**Quoted text:**
Because of how broad the First Amendment is in scope, and the fact that it only protects against government censorship, it’s incumbent upon TikTok to develop robust community standards backed by an enforceable terms of service agreement with its users, the experts say. 

Even so, thinking about content moderation as a simple pass/fail test misses the point, Haupt says, adding that it’s about “calibration.” Wihbey agreed, adding that there are layers of nuance associated with successful content moderation policy. But above all, transparency is the key value, he says. 

Here is more from our conversation with Wihbey, who has written extensively about social media policy and content moderation.

What do you make of these calls for greater oversight of TikTok in this case? What current regulations are there?

For some time now there have been folks in Congress and elsewhere who have been advocating for subjecting TikTok to a lot more critical scrutiny — maybe even banning the app altogether. And we’ve discussed that before — the fact it has sort of gone nowhere, in part because it’s not clear such a ban would be legal, but also whether it would be sensible. Just given TikTok’s enormous importance in the media ecosystem, it would be extremely unwise to try to ban it outright under some flimsy pretext.

**Source data:**
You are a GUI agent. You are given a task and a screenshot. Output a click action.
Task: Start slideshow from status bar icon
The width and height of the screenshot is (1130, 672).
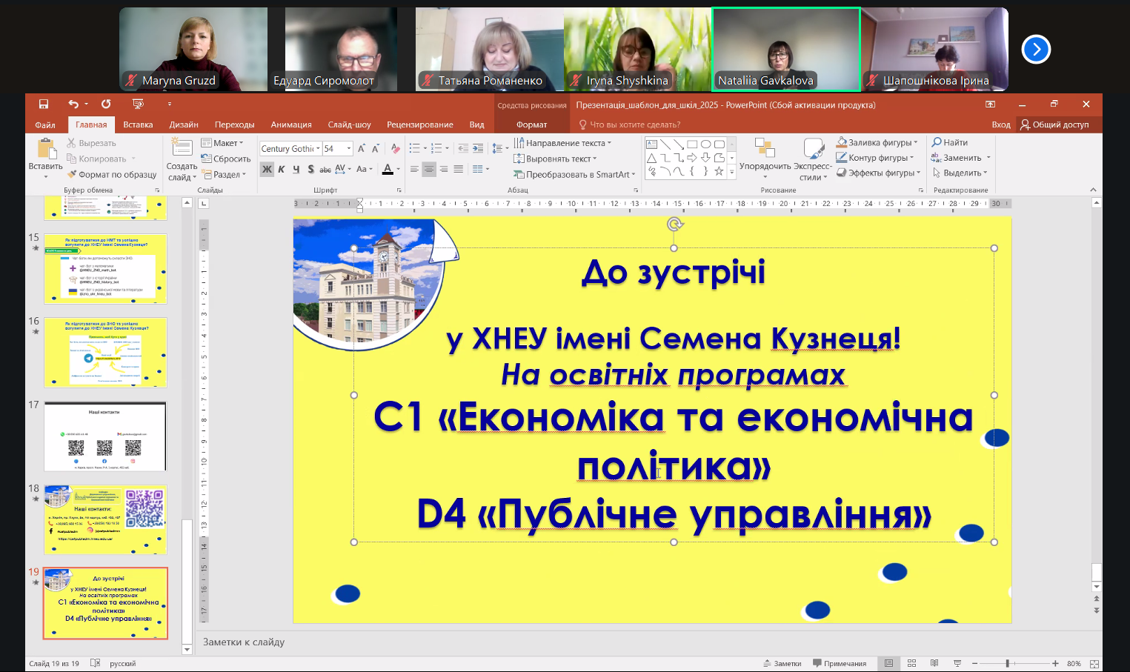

**Exercise description:** In the excerpt on TikTok, rewrite the paragraph beginning "For some time now" more briefly, keeping its main facts. The lines that come after the excerpt on TikTok aren't required for the following work.

**Task output:** People in Congress and elsewhere have long pushed for much closer scrutiny of TikTok, even a full ban. The push has gone nowhere, partly because a ban's legality is unclear and partly because its wisdom is doubtful. Given TikTok's huge role in the media ecosystem, banning it outright on a flimsy pretext would be extremely unwise.